In 2018, Ohio Innovation Fund (OIF) expanded its Student Experience Program through the offering of student internships and shadow experiences. We hosted more than 17 students throughout the year from a variety of universities, such as Kent State University, Ohio State University, Ohio University, Wittenberg University, Kenyon College and Case Western Reserve University.

Evan Berryman is a senior who studies finance and entrepreneurship in the Honors Tutorial College at Ohio University. He will graduate in May 2019.

When did you intern with OIF? What was your position?

I interned with OIF in the summer of 2018 in a rotational program that focused on due diligence, portfolio analysis and internal portfolio consulting.
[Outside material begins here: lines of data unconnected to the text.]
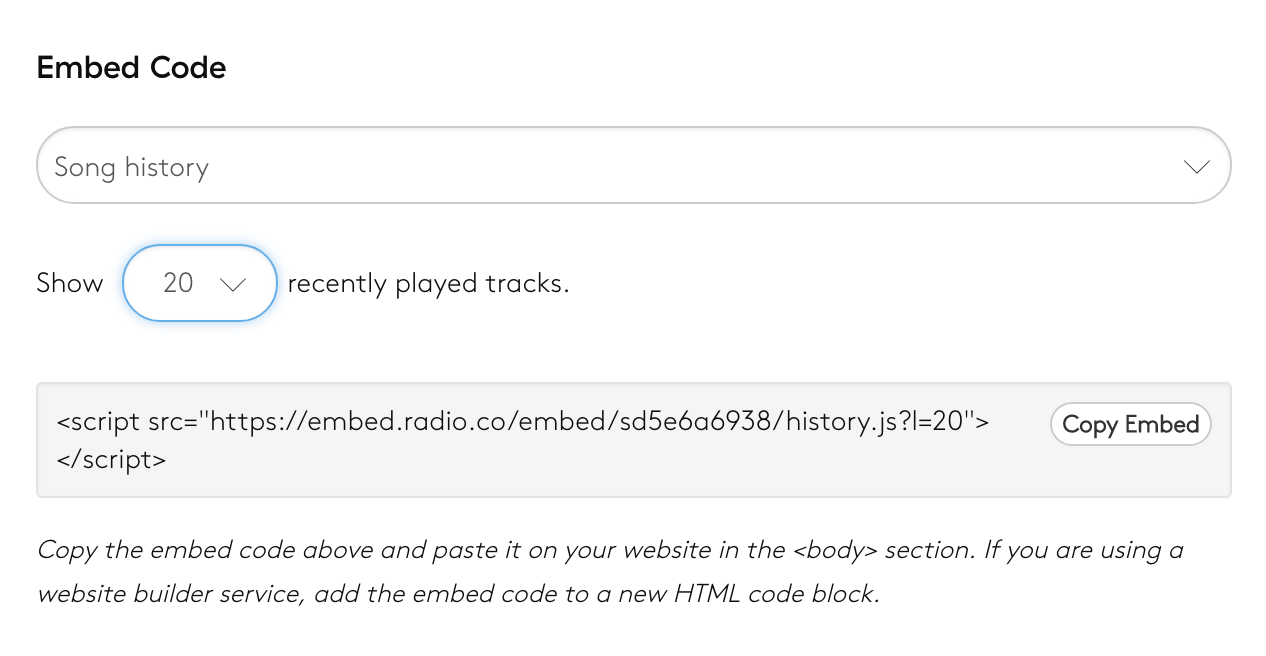Click 'HTML code block' in the instruction text
Viewport: 1266px width, 656px height.
coord(775,594)
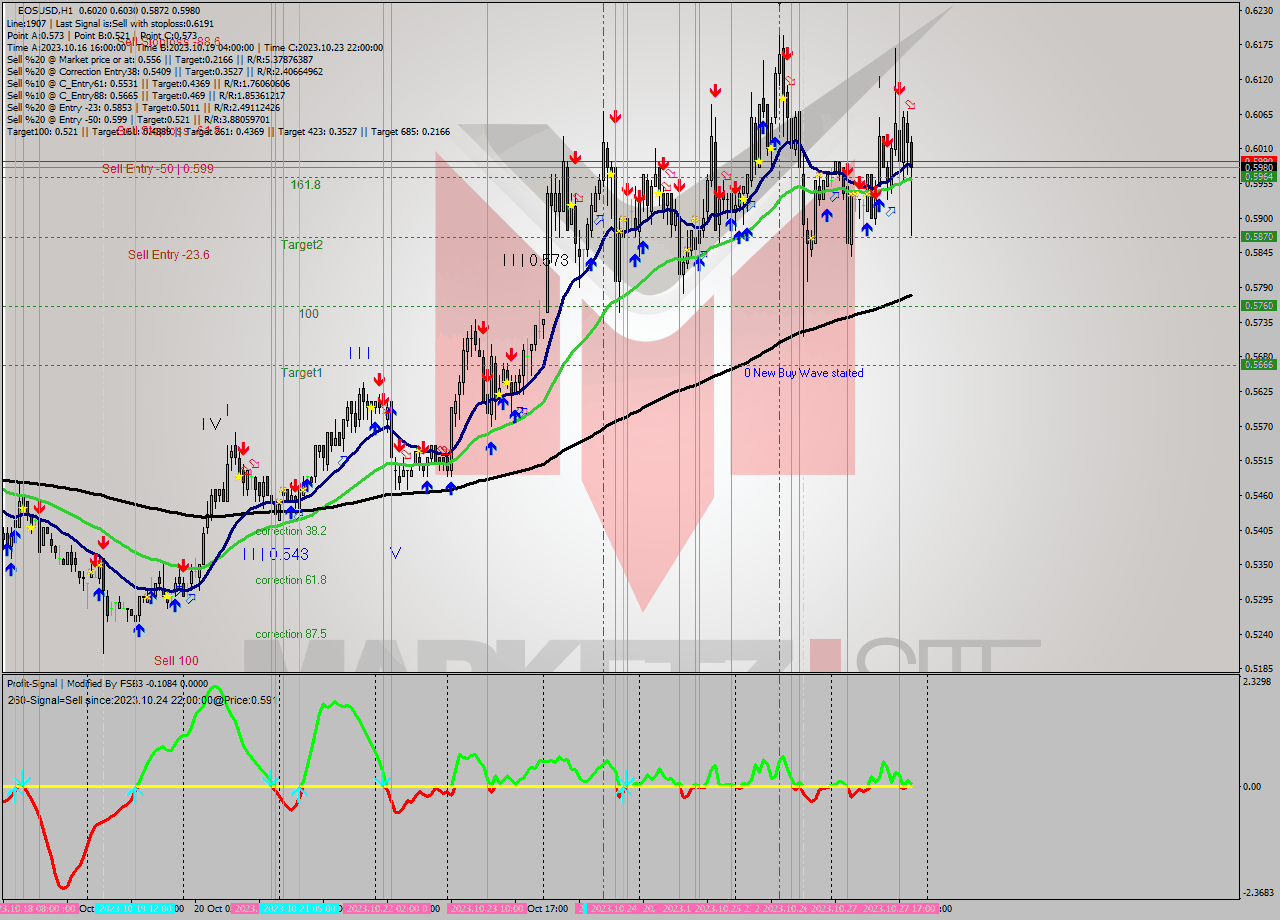This screenshot has height=920, width=1280.
Task: Click the green Target2 label on the chart
Action: point(302,245)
This provided for a wide range of experiences that helped clarify what I’m interested in doing after graduation, and I’m incredibly grateful that I was exposed to such diverse positions.

What did a typical day look like for you as an OIF intern?

I’m not sure there was a typical day at OIF, which is something I appreciated. Most days were comprised of a blend of the project that I was focused on at the time and anything else I was interested in that day. While the latter half of that is broad, OIF is constantly working with portfolio companies, potential portfolio companies and Limited Partners. Interns are able to get involved in these various aspects of the fund to the extent they were interested, and I took full advantage of this. 

How does OIF differ from other companies or organizations at which you’ve worked? 

OIF differs from other organizations I have been involved with in that it provides autonomy and responsibility to employees. Other roles I have had throughout my career have required me to follow relatively strict structure in reporting, but OIF encouraged me to think creatively to produce reports and solve problems.

What experiences have you had in classes, clubs or other internships that prepared you for this position? 

I think that nearly all of my time in college prepared me for OIF; the organization that prepared me the most is the Fixed Income Management Group, which assisted me greatly in industry, company and portfolio analysis.

What was the biggest lesson you learned while interning with OIF? 

While at OIF, I was able to better understand how little I currently know about a variety of industries. To me, one of the appealing aspects of venture capital is that you’re exposed to so many different types of ideas and industries. This put into perspective that I have much to learn before I am capable of analyzing these potential ideas without massive amounts of due diligence. I look forward to the challenge.

What advice would you give to students hoping to land an internship in venture capital or at a startup company? 

My advice to students looking to break into the industry is rather broad, but has worked for me tremendously. Immerse yourself fully in the industry, and have a bias for action. Eventually things will happen. However, it is a slow process that requires intense networking, acute knowledge and hard work. And all of this for high risk, high reward exit opportunities. So I find it important to evaluate if that is something with which you not only feel comfortable, but also seek.